Start of Dataset records
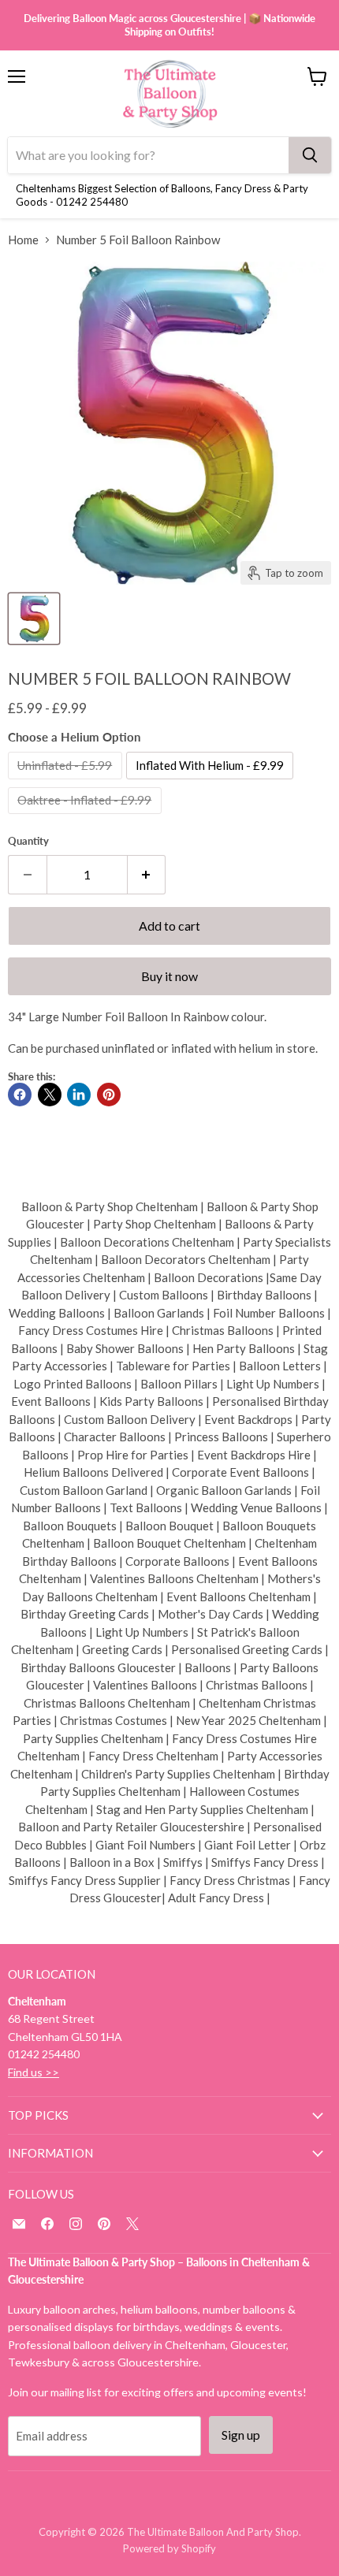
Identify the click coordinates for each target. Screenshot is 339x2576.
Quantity (28, 841)
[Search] (310, 155)
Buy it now (169, 975)
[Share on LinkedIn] (79, 1094)
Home (23, 240)
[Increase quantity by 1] (147, 874)
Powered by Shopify (169, 2548)
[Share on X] (49, 1094)
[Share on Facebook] (20, 1094)
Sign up (241, 2434)
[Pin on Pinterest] (109, 1094)
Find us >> (33, 2072)
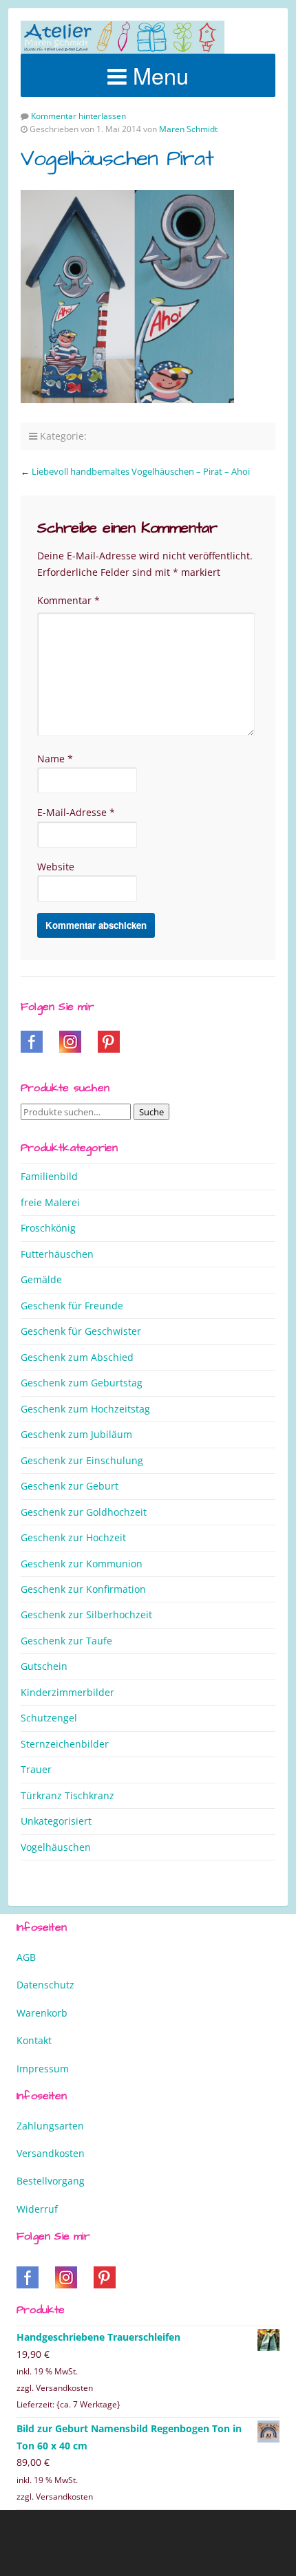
End of Dataset records
== Problem ==
Copy all the material above exactly, but skip each image.

== Task solution ==
Identify the click coordinates for each target. Screenshot is 339x2576.
Quantity (28, 841)
[Search] (310, 155)
Buy it now (169, 975)
[Share on LinkedIn] (79, 1094)
Home (23, 240)
[Increase quantity by 1] (147, 874)
Powered by Shopify (169, 2548)
[Share on X] (49, 1094)
[Share on Facebook] (20, 1094)
Sign up (241, 2434)
[Pin on Pinterest] (109, 1094)
Find us >> (33, 2072)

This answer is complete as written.